Creggers depiction of Detroit is…unkind. Unlike the way in which both the original and remake of “Candyman” thoughtfully wove issues about inner city Chicago into their narratives, “Barbarian” rolls with “Detroit is bad now.” It does politely mention Motown-adjacent stuff and lightly poke at something about artists resurrecting the place. But mostly it’s just ugly, post-suburban nightmare fuel. Anyway, Tess checks out the basement of her rental house in the dilapidated neighborhood and finds the aforementioned gross, icky, very bad stuff.
The last 5 minutes play out like Creggers got very sick of having to rewrite the ending and just said “Here, you do it” to a rando dude on a Nyquil bender. Somehow, shockingly, this doesn’t ruin everything? It’s more like watching a gymnast snap an ankle trying to stick a dismount after a glorious routine. It’s hard to watch but you feel an odd sympathy more than anger. Because what came before is a fabulously grody, gnarly thriller that falls back on the old-standby of horror genre morals:
“That ain’t the real monster. That is the real monster.” – Mary Shelley
“Barbarian” has a singularly fantastic score by Anna Drubich, which sounds like an eldritch tentacle jamming on a synthesizer. It has cinematography by Zach Kuperstein that is almost perpetually poorly lit but somehow always still clearly decipherable. It uses Justin Long arguably the best since he was a smarmy Macintosh computer. It is a very specific kind of slimy horror and an absolute treasure for those who enjoy being coated in that film.
Grade = A-
Other Critical Voices to Consider
Kofi Outlaw at ComicBook.com says “Cregger constructed his descent into the demented and macabre with a horror connoisseur’s confidence in measuring how each moment will play to the crowd.”
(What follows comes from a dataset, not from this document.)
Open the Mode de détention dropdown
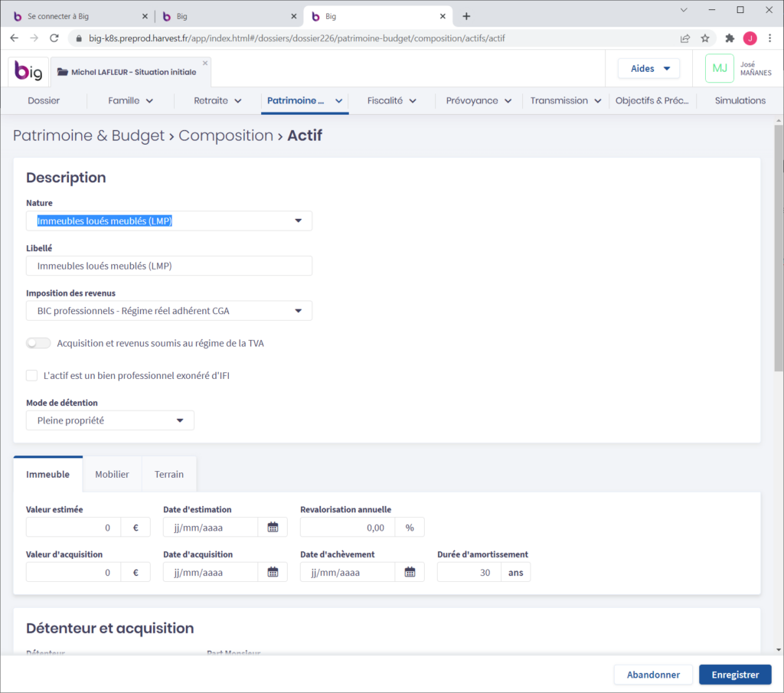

Montilee Stormer at Movie Reelist says “Ruin porn fans will delight in the movie’s setting, Brightmoor Neighborhood, notorious for its lack of residents and overabundance of burned-out shells and naked decay. It’s interesting to note, however, that while Barbarian is set in Detroit and some scenes were filmed in the city, the neighborhood is a fabrication in Bulgaria.”
Rachel Leishman from The Mary Sue says “So often, that fear of existing alone is rooted in the horror stories of what happened to a woman by herself, and ‘Barbarian’highlights that in multiple ways that I hope leaves audiences with a sense of pause as they leave the theater.